Collected data
————

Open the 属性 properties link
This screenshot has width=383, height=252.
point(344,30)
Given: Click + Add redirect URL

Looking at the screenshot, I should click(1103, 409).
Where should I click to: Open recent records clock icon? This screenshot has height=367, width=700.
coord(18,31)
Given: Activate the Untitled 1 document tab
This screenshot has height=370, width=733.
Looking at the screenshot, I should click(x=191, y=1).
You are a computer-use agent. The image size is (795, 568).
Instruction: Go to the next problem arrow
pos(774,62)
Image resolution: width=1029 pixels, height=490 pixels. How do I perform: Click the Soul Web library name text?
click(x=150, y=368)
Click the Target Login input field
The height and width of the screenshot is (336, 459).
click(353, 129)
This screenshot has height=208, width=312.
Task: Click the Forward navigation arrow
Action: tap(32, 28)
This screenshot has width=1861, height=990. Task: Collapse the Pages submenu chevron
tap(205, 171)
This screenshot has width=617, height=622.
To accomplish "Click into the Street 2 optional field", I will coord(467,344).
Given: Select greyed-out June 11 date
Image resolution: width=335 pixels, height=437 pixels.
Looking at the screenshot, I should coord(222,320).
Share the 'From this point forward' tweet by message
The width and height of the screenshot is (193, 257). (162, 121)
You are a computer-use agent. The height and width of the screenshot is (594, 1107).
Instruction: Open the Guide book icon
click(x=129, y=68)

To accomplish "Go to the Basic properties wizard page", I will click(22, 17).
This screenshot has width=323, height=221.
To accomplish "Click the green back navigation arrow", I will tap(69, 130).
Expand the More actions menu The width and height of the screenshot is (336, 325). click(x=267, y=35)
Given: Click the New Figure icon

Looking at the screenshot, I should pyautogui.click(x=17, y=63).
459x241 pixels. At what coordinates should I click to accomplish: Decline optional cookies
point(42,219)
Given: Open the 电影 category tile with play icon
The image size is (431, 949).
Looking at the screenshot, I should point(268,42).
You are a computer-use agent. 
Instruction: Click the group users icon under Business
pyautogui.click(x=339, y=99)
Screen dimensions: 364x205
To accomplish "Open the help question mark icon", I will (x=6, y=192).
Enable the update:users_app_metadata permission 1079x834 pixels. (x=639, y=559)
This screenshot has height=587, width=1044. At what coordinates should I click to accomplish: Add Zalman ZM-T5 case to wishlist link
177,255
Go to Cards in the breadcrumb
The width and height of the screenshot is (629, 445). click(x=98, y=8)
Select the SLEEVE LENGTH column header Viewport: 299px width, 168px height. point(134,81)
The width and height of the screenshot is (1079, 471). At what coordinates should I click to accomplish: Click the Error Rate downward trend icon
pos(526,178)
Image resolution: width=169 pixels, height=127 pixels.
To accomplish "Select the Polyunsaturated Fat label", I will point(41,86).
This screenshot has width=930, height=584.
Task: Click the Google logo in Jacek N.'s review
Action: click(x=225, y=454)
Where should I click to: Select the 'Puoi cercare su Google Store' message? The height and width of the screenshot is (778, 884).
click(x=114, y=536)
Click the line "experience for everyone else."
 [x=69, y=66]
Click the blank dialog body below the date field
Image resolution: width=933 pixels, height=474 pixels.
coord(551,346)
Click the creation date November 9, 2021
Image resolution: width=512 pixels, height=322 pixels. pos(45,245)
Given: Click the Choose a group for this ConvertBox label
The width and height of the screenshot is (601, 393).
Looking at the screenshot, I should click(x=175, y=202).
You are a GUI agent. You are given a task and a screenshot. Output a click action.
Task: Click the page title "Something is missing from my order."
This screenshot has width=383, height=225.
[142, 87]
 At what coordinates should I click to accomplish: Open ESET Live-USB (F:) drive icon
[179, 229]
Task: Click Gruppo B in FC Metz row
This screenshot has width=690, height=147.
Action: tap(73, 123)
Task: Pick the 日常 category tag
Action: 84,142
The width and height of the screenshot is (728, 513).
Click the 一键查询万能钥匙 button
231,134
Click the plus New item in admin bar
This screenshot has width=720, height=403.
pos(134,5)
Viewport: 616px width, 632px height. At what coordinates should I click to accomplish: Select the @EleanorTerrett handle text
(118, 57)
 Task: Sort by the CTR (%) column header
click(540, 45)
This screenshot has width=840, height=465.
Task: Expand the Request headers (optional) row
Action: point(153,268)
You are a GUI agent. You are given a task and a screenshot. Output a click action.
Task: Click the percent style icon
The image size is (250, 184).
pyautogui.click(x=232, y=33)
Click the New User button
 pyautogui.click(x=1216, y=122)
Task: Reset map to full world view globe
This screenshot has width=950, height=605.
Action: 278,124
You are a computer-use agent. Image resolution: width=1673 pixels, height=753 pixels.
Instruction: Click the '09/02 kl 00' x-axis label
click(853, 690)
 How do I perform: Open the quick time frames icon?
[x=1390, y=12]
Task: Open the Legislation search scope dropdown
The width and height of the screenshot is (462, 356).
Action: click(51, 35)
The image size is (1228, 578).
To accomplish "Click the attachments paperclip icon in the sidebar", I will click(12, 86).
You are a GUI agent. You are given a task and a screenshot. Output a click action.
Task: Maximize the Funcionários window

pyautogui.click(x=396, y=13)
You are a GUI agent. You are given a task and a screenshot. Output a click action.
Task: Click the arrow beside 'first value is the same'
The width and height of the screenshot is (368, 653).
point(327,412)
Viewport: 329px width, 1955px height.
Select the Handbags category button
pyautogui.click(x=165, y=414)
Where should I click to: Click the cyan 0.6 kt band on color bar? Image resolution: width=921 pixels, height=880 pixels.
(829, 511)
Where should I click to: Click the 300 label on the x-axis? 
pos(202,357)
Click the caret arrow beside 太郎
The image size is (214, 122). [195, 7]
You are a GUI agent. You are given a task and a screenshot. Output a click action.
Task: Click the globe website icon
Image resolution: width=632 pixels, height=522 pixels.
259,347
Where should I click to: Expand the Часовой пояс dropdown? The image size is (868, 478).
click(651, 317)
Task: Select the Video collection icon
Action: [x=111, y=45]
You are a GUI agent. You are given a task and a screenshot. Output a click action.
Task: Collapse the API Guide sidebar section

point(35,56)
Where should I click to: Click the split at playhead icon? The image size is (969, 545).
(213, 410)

————

- [WHAT TO DO] Work through the records above. Copy every line with the string "computer".

- [EXERCISE OUTPUT]
You are a computer-use agent. The image size is (795, 568).
You are a computer-use agent. The height and width of the screenshot is (594, 1107).
You are a computer-use agent. 
You are a computer-use agent. Image resolution: width=1673 pixels, height=753 pixels.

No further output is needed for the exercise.